In this study, we compared the popular sampling methods for computer experiments (the CVT, the OLHD, and three quasi-random sequences) by employing both space-filling properties and a projective property as performance measures. We also compared the RMSE values of Kriging meta-models generated using the five sampling methods to evaluate their prediction performance. As test functions, we adopted nine mathematical functions whose types were valley-shaped, having many local minima, plate-shaped with steep ridges/drops, and bowl-shaped in order to represent a variety of responses in optimization problems. Five of nine functions were scalable for which the number of design variables was set to 2, 4, 6, 8, and 10. Altogether, we used 29 test problems. The results of our comparison study are summarized below.

  1. 1.

    The space-filling property of CVT was better than that of OLHD when the total number of sampling points reaches around 30 and the superiority of CVT over OLHD in the space-filling performance got higher as the total number of sampling points increased. The reason seemed due to the difference of generation mechanism between OLHD and CVT: OLHD primarily satisfied the projective property and then enhanced the space-filling property by optimizing an optimality criterion while CVT focused on improving the space-filling property.

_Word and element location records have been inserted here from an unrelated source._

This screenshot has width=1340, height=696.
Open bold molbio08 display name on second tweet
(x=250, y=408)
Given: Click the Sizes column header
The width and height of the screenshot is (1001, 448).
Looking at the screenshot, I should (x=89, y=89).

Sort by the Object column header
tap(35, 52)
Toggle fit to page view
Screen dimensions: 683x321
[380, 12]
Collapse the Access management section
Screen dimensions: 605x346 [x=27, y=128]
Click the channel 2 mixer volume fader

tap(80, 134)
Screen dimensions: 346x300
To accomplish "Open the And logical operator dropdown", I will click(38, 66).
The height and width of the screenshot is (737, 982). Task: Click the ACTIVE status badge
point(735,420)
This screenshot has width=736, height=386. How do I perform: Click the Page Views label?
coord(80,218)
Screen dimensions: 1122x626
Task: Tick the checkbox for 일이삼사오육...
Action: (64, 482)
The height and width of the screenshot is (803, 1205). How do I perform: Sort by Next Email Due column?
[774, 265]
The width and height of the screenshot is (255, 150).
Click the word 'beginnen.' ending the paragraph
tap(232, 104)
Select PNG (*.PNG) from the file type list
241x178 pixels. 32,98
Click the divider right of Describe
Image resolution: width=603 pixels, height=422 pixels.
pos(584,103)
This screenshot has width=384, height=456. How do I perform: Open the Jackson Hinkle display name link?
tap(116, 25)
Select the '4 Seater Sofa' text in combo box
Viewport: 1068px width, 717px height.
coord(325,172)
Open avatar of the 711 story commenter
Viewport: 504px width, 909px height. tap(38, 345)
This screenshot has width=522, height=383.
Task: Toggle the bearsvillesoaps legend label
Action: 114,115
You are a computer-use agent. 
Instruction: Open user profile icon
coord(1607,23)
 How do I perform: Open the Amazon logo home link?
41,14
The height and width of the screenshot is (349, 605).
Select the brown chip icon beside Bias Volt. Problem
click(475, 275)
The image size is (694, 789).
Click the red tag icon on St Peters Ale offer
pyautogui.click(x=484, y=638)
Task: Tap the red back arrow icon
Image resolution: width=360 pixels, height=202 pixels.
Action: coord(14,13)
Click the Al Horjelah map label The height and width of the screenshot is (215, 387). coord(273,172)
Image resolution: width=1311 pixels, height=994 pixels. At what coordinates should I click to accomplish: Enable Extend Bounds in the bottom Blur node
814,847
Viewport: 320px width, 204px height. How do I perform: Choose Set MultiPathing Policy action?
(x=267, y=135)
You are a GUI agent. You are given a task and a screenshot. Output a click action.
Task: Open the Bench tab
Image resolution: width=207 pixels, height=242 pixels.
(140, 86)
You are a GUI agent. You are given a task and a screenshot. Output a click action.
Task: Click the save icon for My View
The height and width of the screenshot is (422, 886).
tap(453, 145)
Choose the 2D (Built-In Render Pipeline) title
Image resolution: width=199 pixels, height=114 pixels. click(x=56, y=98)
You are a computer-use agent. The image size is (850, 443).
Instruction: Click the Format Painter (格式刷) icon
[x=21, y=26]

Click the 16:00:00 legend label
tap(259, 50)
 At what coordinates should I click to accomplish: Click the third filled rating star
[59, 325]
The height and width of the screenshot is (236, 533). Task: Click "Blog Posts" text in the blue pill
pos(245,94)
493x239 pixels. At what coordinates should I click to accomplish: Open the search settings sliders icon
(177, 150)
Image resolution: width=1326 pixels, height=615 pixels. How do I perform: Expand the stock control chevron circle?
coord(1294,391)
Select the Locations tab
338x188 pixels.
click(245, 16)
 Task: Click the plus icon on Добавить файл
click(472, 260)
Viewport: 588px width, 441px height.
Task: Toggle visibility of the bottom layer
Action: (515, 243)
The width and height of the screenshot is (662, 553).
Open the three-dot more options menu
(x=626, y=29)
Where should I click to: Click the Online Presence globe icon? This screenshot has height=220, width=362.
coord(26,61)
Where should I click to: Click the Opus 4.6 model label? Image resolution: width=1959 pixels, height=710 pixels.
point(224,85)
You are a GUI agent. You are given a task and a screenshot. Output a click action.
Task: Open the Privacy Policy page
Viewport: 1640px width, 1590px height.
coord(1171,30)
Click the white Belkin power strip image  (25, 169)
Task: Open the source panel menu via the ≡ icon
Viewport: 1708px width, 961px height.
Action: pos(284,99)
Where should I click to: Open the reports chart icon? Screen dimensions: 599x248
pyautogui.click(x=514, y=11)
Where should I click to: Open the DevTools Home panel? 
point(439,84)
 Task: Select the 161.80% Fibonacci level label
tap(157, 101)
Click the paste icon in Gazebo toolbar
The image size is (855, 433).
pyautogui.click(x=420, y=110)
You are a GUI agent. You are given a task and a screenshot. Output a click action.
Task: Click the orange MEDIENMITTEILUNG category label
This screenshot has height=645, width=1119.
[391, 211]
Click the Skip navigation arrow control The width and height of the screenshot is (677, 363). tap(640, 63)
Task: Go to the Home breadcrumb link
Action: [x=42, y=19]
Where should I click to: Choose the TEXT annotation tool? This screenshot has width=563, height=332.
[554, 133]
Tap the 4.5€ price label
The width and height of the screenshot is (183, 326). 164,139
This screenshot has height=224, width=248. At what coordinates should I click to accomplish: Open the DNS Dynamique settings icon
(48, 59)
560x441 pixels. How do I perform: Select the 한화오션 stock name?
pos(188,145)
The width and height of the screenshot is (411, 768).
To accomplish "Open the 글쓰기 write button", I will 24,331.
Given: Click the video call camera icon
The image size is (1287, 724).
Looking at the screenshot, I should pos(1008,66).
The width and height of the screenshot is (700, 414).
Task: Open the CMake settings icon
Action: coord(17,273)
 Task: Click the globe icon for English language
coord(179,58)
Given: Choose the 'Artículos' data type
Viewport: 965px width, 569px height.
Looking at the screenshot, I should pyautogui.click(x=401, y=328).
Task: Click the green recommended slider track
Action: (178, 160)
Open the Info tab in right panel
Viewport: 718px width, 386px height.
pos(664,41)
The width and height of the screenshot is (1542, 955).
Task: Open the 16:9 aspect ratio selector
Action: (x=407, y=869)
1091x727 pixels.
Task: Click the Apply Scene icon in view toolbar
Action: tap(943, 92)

The space-filling properties of quasi-random sequences, which only considered the projective property (or put priority on the projective property) when they selected points, were generally worse than those of CVT and OLHD.

  2. 2.

    The projective property of CVT was worst in all cases because CVT did not consider the projective property but only considered the space-filling property. The projective properties of OLHD and quasi-random sequences were generally comparable. Among quasi-random sequences, the projective property of Halton and Hammersley became worse than that of Sobol when the number of design variables (NDV) got large (larger than six) because Halton and Hammersley lost their structures in a high dimension. On the other hand, Sobol kept its structure in a high dimension because of its additional uniformity conditions. Thus, the projective property of Sobol was best among all the other sampling methods when NDV got large.

  3. 3.

    The RMSE values of the five sampling methods applied to the four 2-D test functions did not show any noteworthy tendency among the sampling methods. As expected, however, the prediction performances of Kriging models generated by all five sampling methods were generally improved for all four test functions as the number of experimental points (NEXP) increased.

  4. 4.

    Comparison of the RMSE values of five sampling methods for the Rosenbrock function (valley-shaped), the Styblinski-Tang function (plate-shaped with steep ridges/drops), and the Trid function (bowl-shaped) reveals that the prediction performance of CVT is found to be far inferior to those of the other sampling methods while the other four sampling method show similar performance in general. The reason was found due to the fact that CVT had far less average number of sample points in the boundary region compared to those of the other four sampling methods, and thus could not well represent the rapid local change of the three functions. For functions with a rapid local change in value, we recommend against use of CVT emphasizing just space-filling, rather to use one of the other sampling methods emphasizing projective properties.

  5. 5.

    Comparison of the RMSE values of five sampling methods for functions having many local minima with equidistant intervals such as the Griewank function and the Rastrigin function revealed that the prediction performance of CVT became worse than or similar to those of the other four sampling methods as NDV increased. The reason seemed that the role of projective properties became important for producing a good Kriging model even though the sampling considering space-filling only could produce a good model when NDV was very small. In general, we do not recommend to use of CVT, but to use OLHD and quasi-random sequences for functions with many local minima.